Last night my Uncle Carnell lost his battle with cancer. About a year ago he was diagnosed with Stage 4 lung cancer.
Despite an ominous diagnosis he was optimistic. His first few treatments of radiation and chemo were extremely harsh.
My mother being a resourceful and determined person she is found new doctors for my uncle. Thanks to her he was able to receive great care from the doctors from Methodist Hospital.
At the time my Uncle was receiving treatment I was able to take him to and from treatment. We were able to bond like we hadn’t before and I’m extremely fortunate for that. I also was able to see what determination looked like. Whether it was raining or cold my uncle got up and went to treatment. When he didn’t feel so good and maybe he felt a little down he got up and he went to treatment. As a result, my uncle responded to the treatment a lot better.
I learned something so valuable about support systems during his first round of treatment. Our family took turns taking him to treatment. We visited with him. The kind staff at Methodist were supportive and very Friday therapy dogs came to visit. We were also able to fellowship with the therapy dogs care takers and they prayed for my uncle.
Sadly the cancer spread and the treatment coupled with the cancer overtook him.
As I write this I can’t say that I’m not sad, because I don’t think I’ve stopped crying since I started writing this entry.
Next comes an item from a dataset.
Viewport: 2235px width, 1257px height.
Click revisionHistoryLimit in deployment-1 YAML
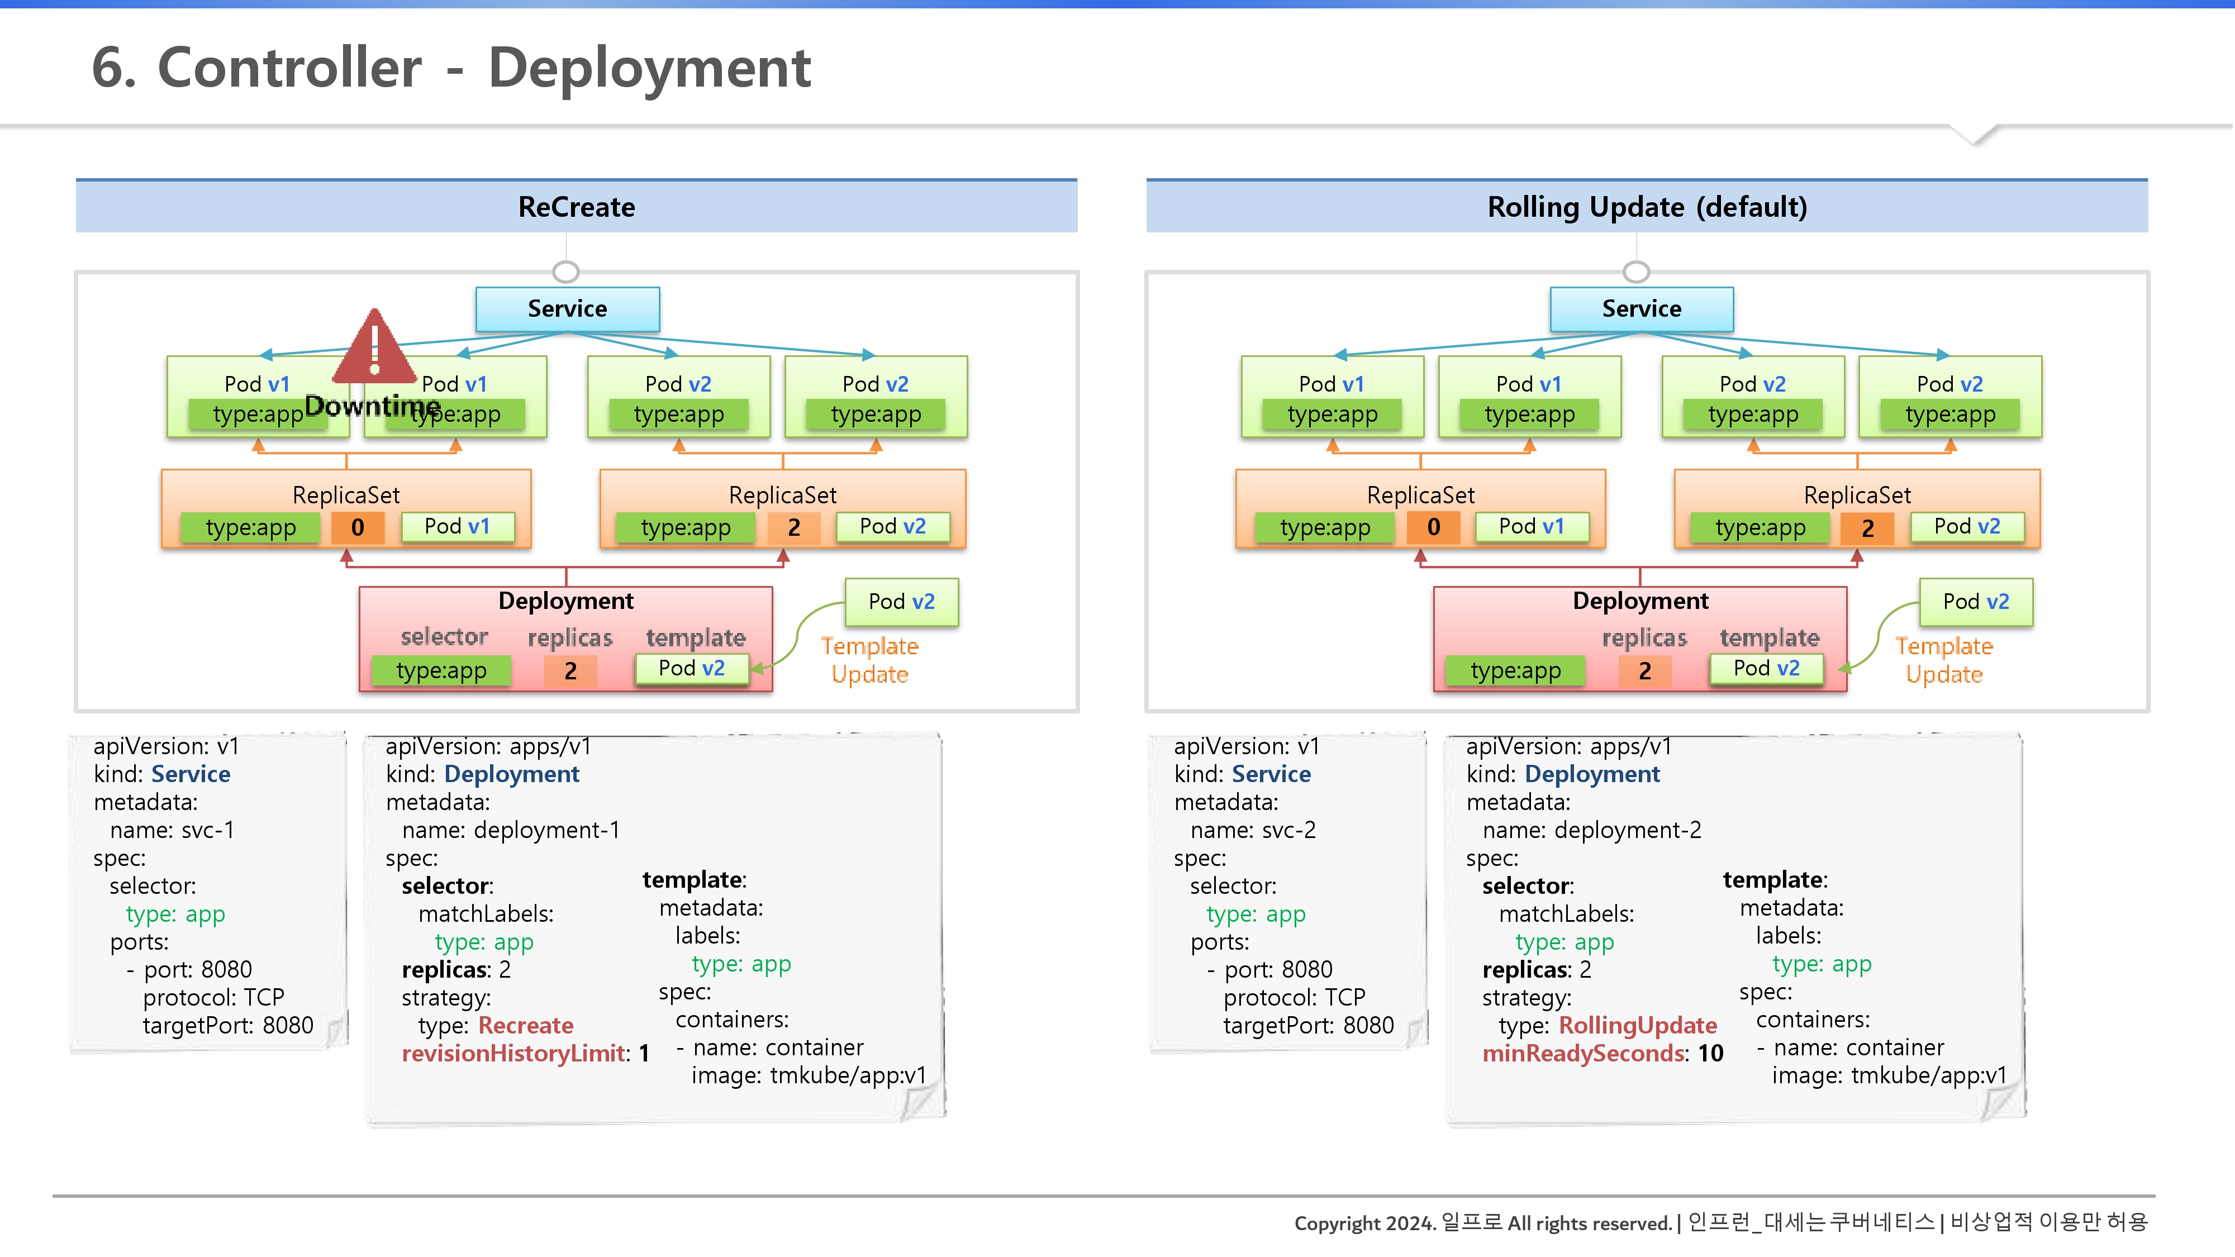coord(515,1053)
The tears aren’t all of sadness, but tears of good memories. I remember growing up and even as an adult my uncle was never afraid to tel me he loved me or that he was proud of me. However I hope he heard my words that I was proud of him and that I loved him for sticking with his treatment. For continuing to be a brother to my mother despite his struggle. For continuing to be a uncle to my sister and for always honoring my grandmother, his actual step mother, as his mother.
I wrote about flowers before this, but I reiterate to anyone able to or who took the time to read this, give the ones you love their flowers while they are still here.
I acknowledge that cancer may have won the physical battle, but it never won the spiritual battle with my uncle. My lasting memory won’t be of a hospital bed he lay in, but of him ringing the bell when he finished his first round of treatments.
RIP to my Uncle Carnell
Sorry for you and your families loss. I remember we were talking about your uncle, and I hoped and prayed he’d beat cancer. Man cancer does suck. But I’m thankful he is at peace, and not in pain. Thank you for reminding me to appreciate my loved ones while they are still here.